Serum urate is associated with BMD and may be a protective factor. However, the exact association and mechanism are still unclear. We performed a genome-wide gene-environmental interaction study (GWGEIS) to explore the interaction effects between gene and urate on BMD, using data from the UK Biobank cohort. A total of 4575 participants for femur total BMD, 4561 participants for L1-L4 BMD, and 237799 participants for heel BMD were included in the present study. Linear regression models were used to test for associations between urate and BMD (femur total BMD, L1-L4 BMD, heel BMD) by R software.

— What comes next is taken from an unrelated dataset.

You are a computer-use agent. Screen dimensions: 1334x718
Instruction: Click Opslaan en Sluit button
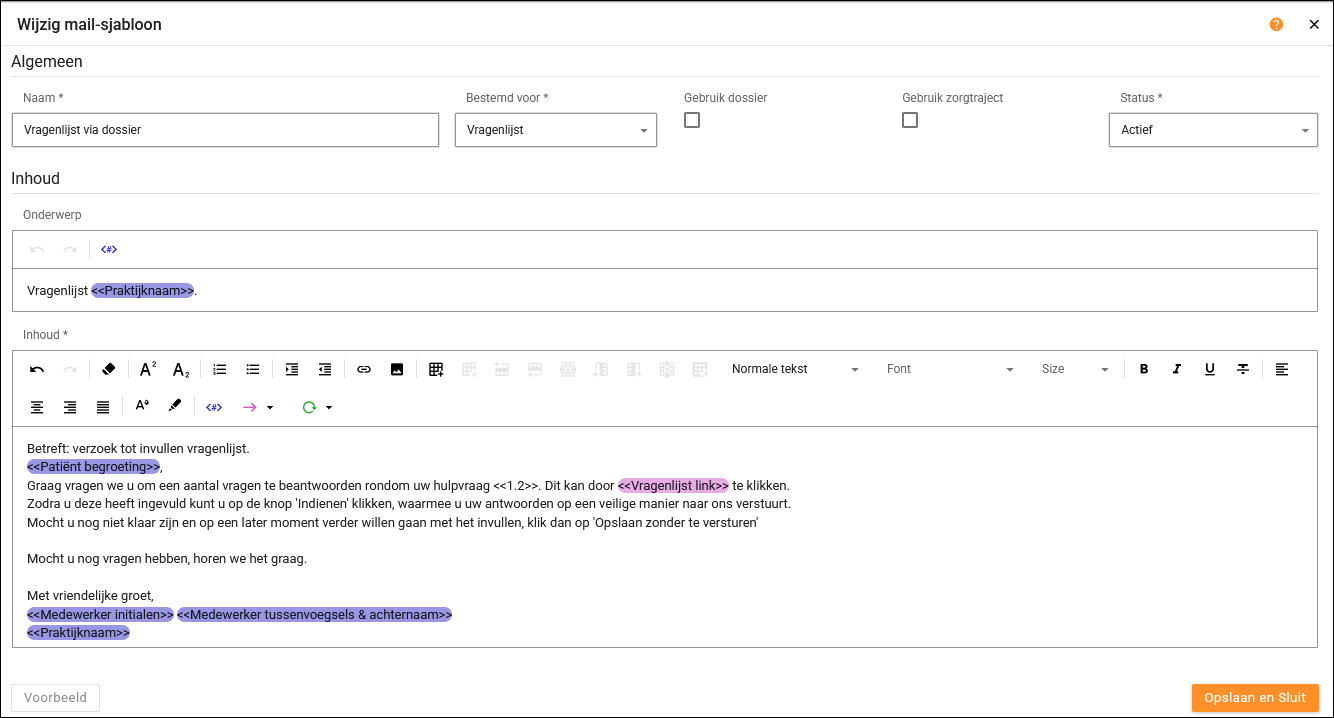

GWGEIS was conducted by PLINK 2.0 using a generalize linear model, adjusted for age, sex, weight, smoking behavior, drinking behavior, physical activity and 10 principle components for population structure. Results showed that urate was positively associated with femur total BMD, L1-L4 BMD and heel BMD and similar findings were observed in both the male and female subgroups. GWGEIS identified 261 genome-wide significant (P < 5.00 × 10-8) SNP × urate interaction effects for femur total BMD (rs8192585 in NOTCH4, rs116080577 in PBX1, rs9409991 in COL5A1), 17 genome-wide significant SNP × urate interaction effects for heel BMD (rs145344540 in PDE11A and rs78485379 in DKK2), 17 suggestive genome-wide SNP × urate interaction effects (P < 1.00 × 10-5) for L1-L4 BMD (rs10977015 in PTPRD). We also detected genome-wide significant and suggestive SNP × urate interaction effects for BMD in both the male and female subgroups. This study reported several novel candidate genes, and strengthen the evidence of the interactive effects between gene and urate on the variations of BMD.